Bei zum Gebrauchtwagen hinzugekaufter Garantie: Fachwerkstatt-Klauseln sind unwirksam!

Kommentar zum Urteil des BGH v. 25.09.2013 – VIII ZR 206/12

Es war sogar einer Darstellung in der altehrwürdigen „Tagesschau“ wert, dass sich ein Kunde, der im November 2009 von einem Autohaus einen Gebrauchtwagen gekauft hat, sich dagegen zur Wehr setzte, wegen einer Werkstattbindung (gegen welche er verstoßen hatte) seine Garantieansprüche zu verlieren.

Der Kunde hatte „inkl. 1 Jahr Gebrauchtwagen-Garantie gemäß Bestimmungen der Car-Garantie“ gekauft. „Garantie“ heißt dabei, dass eine Leistungspflicht des Garantiegebers unabhängig davon besteht, ob der (Garantie)Schaden auf einen Mangel des Kaufgegen-standes bei Übergabe an den Käufer zurückgeht oder nicht.

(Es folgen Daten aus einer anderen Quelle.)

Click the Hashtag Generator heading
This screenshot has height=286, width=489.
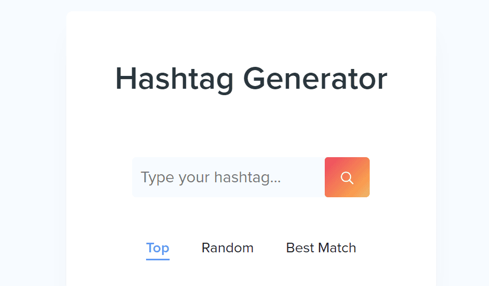pyautogui.click(x=251, y=79)
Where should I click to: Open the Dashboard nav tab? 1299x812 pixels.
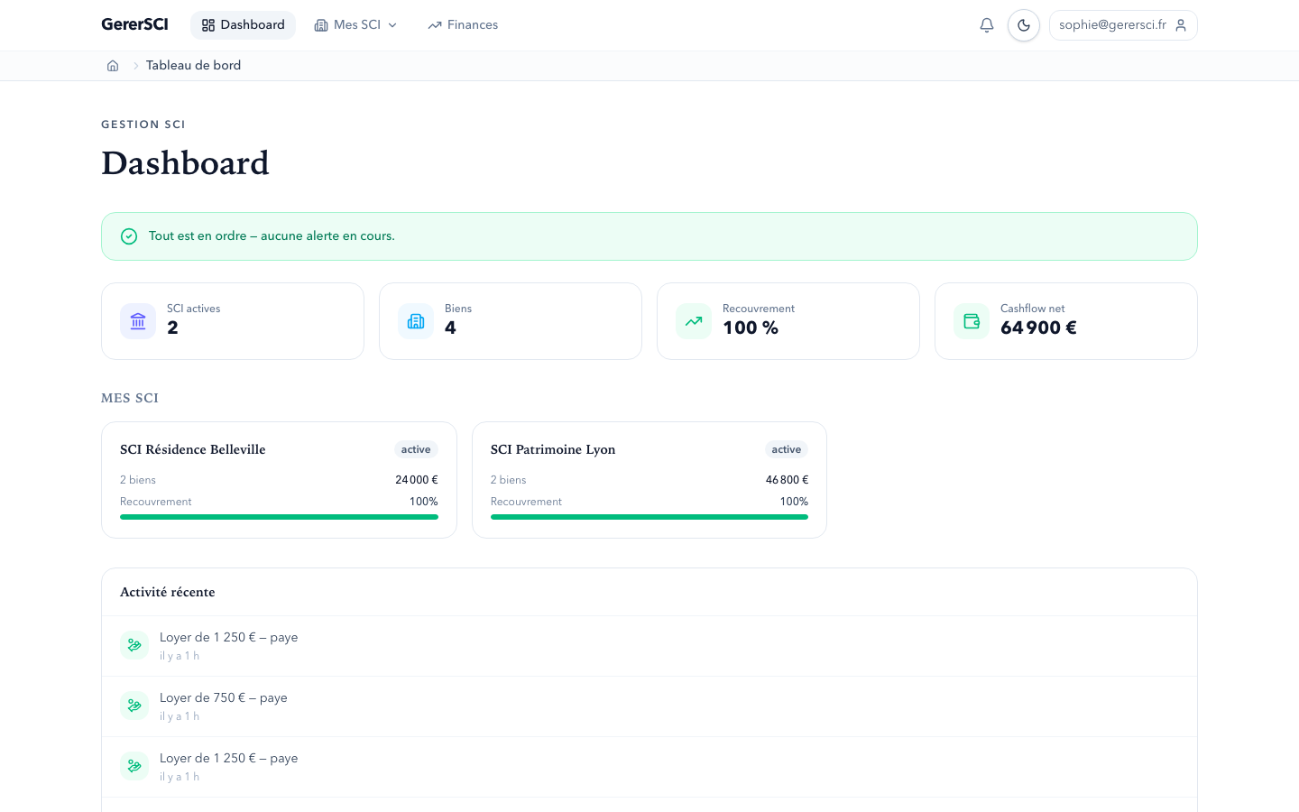point(243,25)
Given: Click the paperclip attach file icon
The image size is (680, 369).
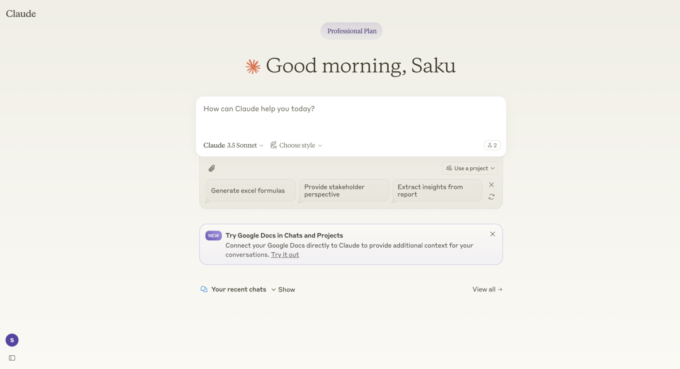Looking at the screenshot, I should click(212, 168).
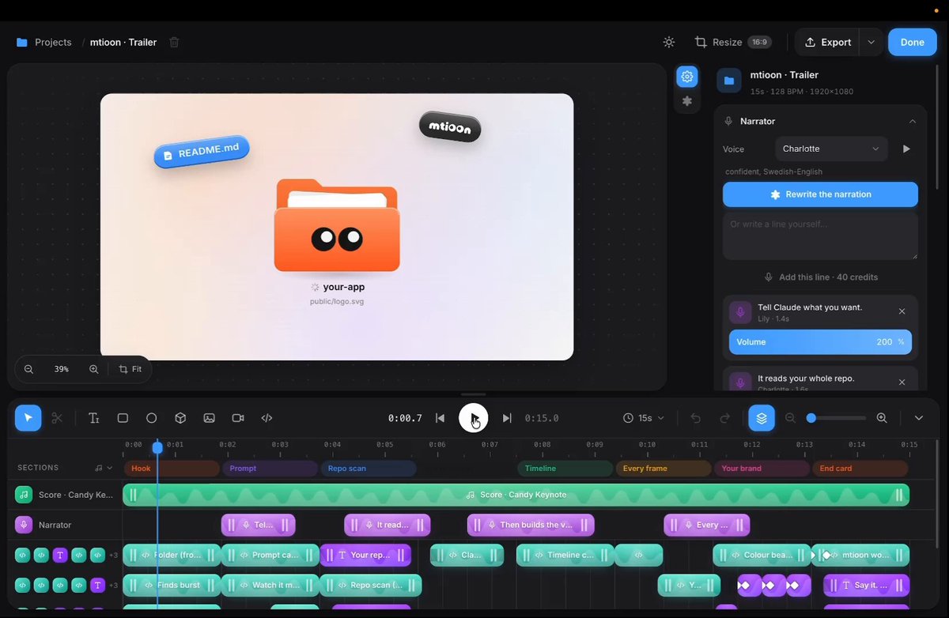This screenshot has width=949, height=618.
Task: Open the code embed tool
Action: (267, 418)
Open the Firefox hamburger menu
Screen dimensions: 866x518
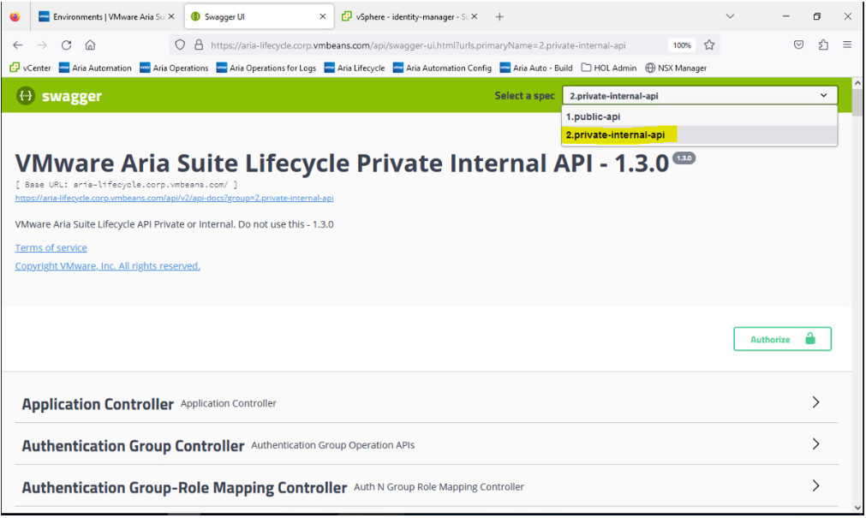[x=847, y=45]
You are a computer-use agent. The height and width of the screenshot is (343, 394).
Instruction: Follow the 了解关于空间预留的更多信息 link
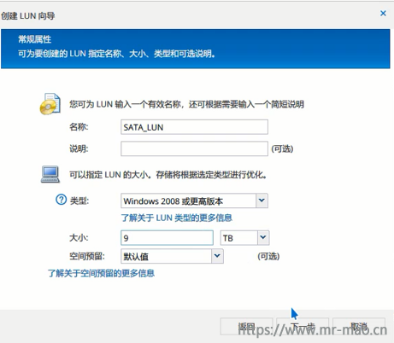[101, 273]
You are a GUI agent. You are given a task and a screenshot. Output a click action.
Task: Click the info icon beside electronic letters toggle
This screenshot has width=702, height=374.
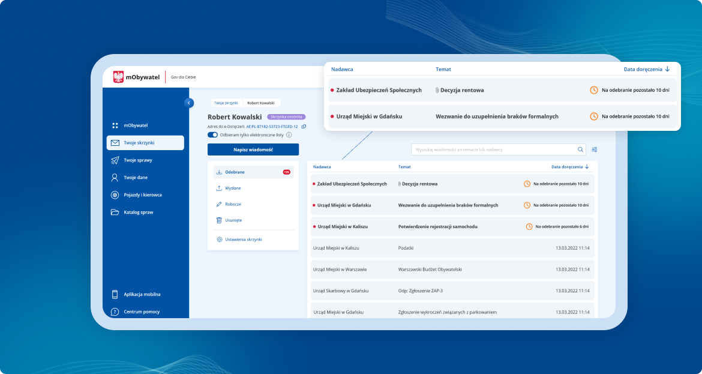289,135
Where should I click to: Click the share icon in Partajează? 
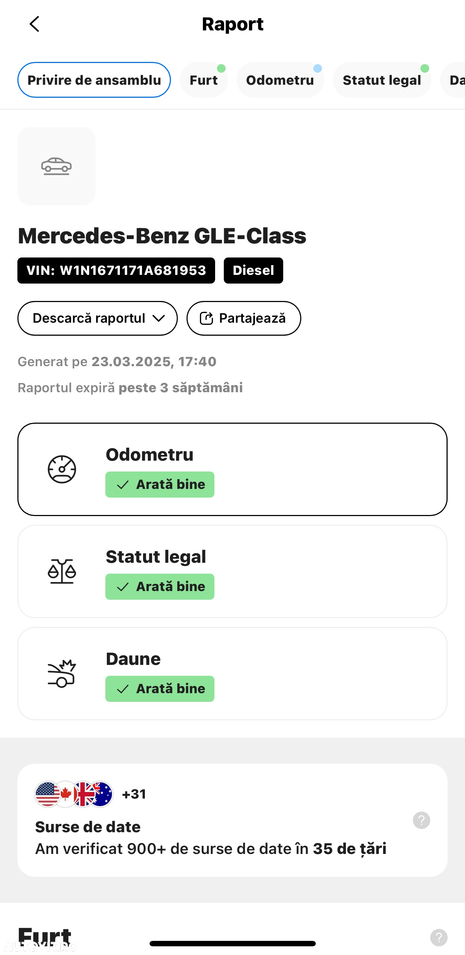(x=207, y=318)
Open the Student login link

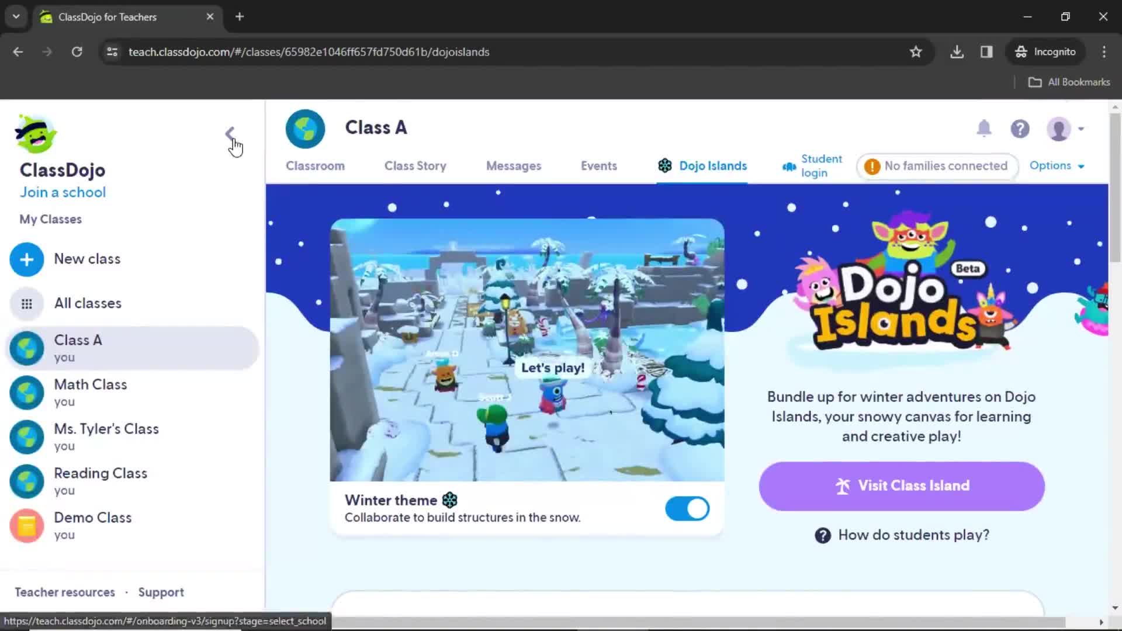click(813, 166)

Das ist Geld wert; und deshalb kosten solche Gebrauchtwagen-Garantien etwas, und zwar auch dann, wenn der Kaufver-trag nur einen Gesamt-Kaufpreis ausweist und der auf die Garantie entfallende Teilbetrag nicht ausdrücklich genannt wird – so war es im vom BGH am 25.09.2013 entschiedenen Fall: Was die Garantie gekostet hatte, blieb unklar!

Werkstattklausel

Der Inhalt der Garantievereinbarung besteht im Einzelnen aus vom Händler vorgegebenen Vertragsklauseln, den so genannten Allgemeinen Geschäftsbedingungen (AGB), die einer Inhaltskontrolle gem. §§ 305-310 BGB unterliegen.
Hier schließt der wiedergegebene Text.